Well, the Lawyers will always say that it is important to make a will because without one:
- your property, possessions, money may pass [under the Rules on Intestacy] to family members you may distinctly dislike
- if you have children, it would not be clear as to who should be looking after them and a Court might have to decide that issue
- if you are not married to your partner he or she will not automatically be entitled to occupation of your home, possessions or assets [eg death in service benefits, refund of pension contributions]
- if you are married, separated but not divorced, then your assets will pass to your ex-spouse without a will to the contrary.
So when is the right time to make a will?
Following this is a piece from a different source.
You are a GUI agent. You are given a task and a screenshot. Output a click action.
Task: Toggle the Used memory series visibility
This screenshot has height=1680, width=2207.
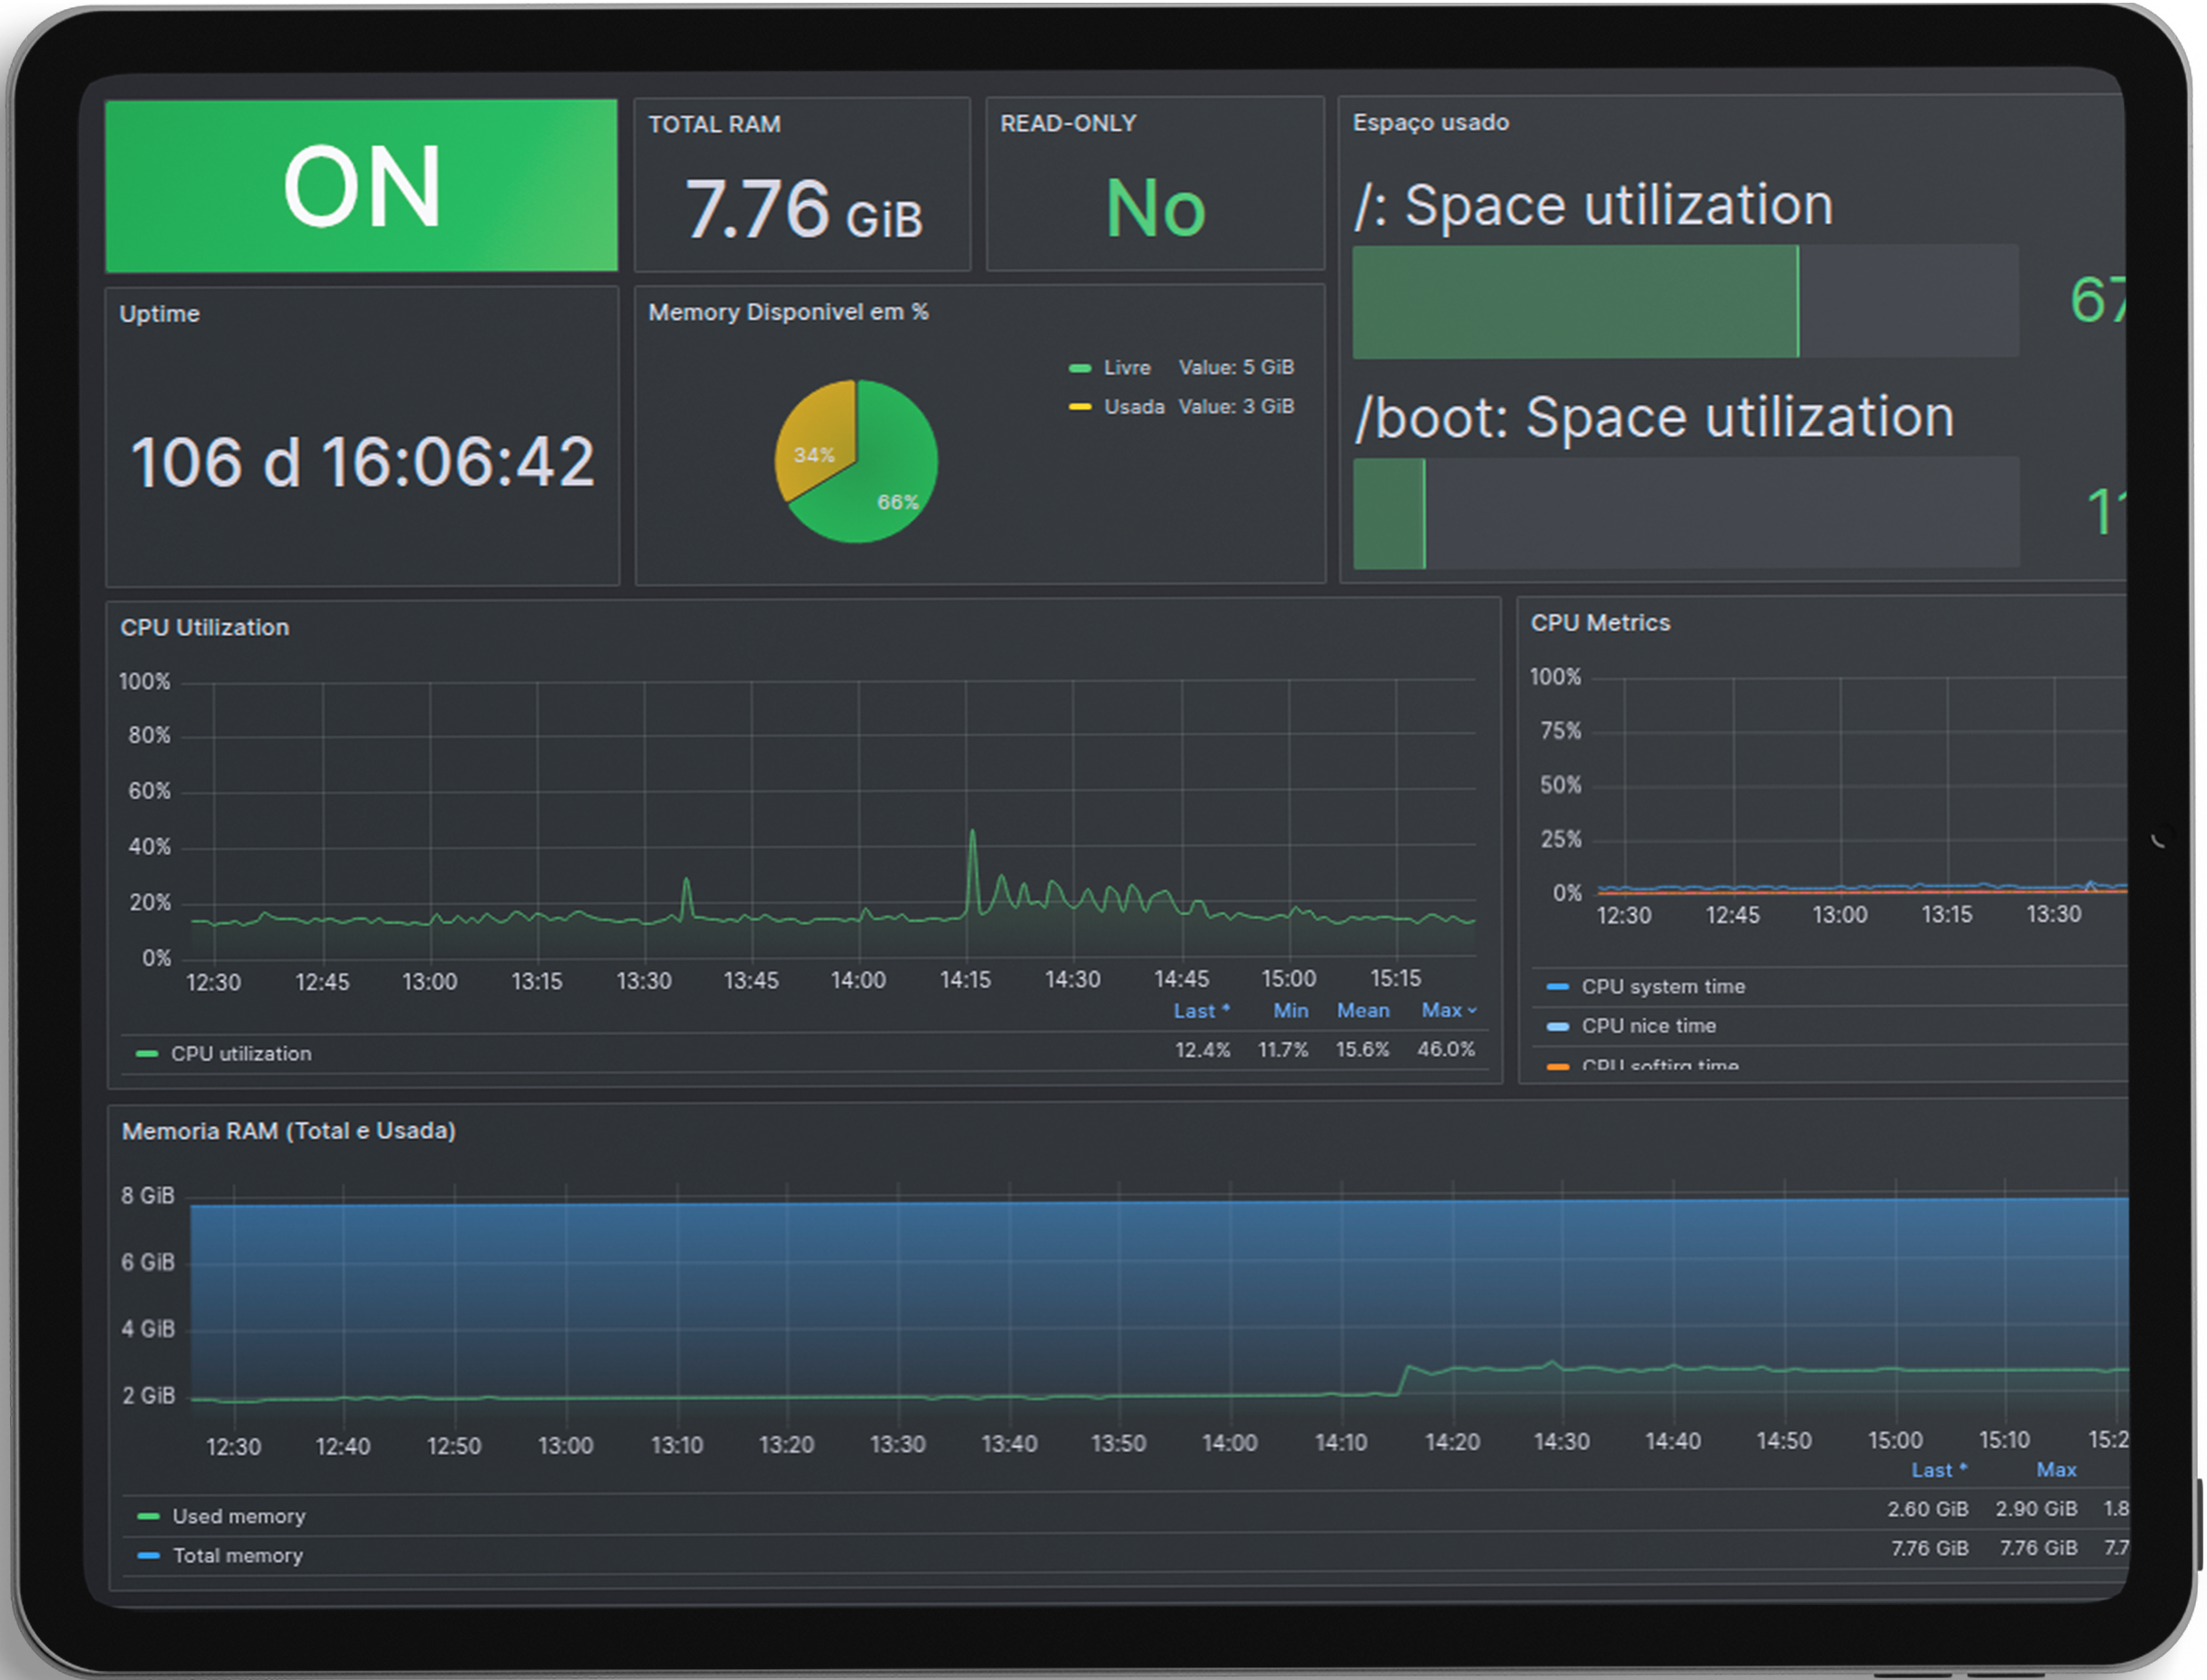pyautogui.click(x=239, y=1515)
Certainly if you have assets of more than £5,000 or own a property or if you have a child as you should be thinking about who will be his / her guardian if you pass away whilst he / she is under 18. Someone with the same life values as you, whether a family member or good friend, would be the right choice so that assets could be invested and the income arising on those monies used for the child’s maintenance education and benefit.
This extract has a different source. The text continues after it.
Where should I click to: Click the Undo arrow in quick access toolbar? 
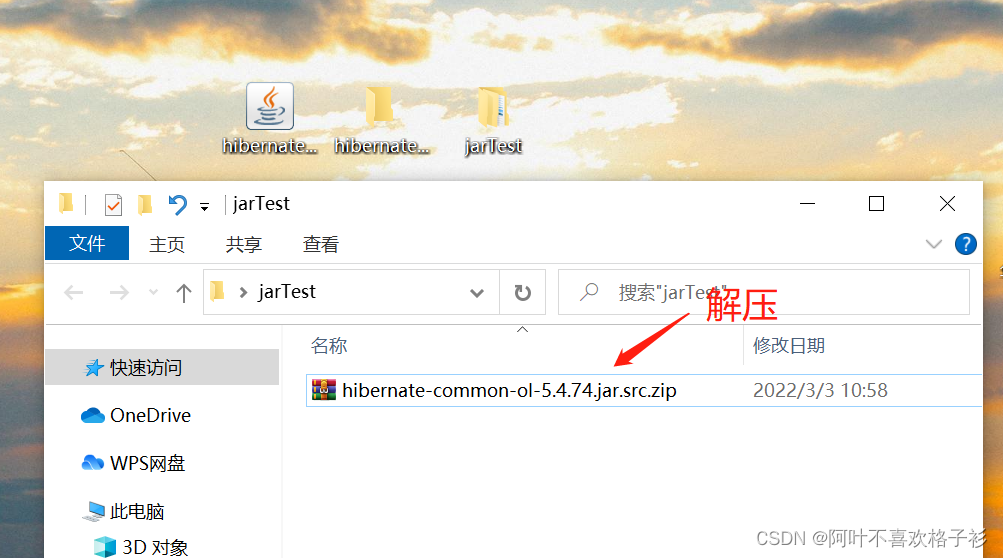(x=177, y=204)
You also need to decide at what age those children can actually by given the capital – if you say nothing, it will be 18 years and you probably remember what you were like at that age! So choosing who would administer your Estate [your Executors] is also an important decision.
… and when you have completed the will, look at it every 3 to 5 years to see if it suits your needs and expectations – it could be amended by a short document called a ‘codicil’ or you could do another will and tear up the old one.
Remember, for a modest investment of say approximately £160 you could be saving your Estate thousands of pounds of legal fees if disputes arise.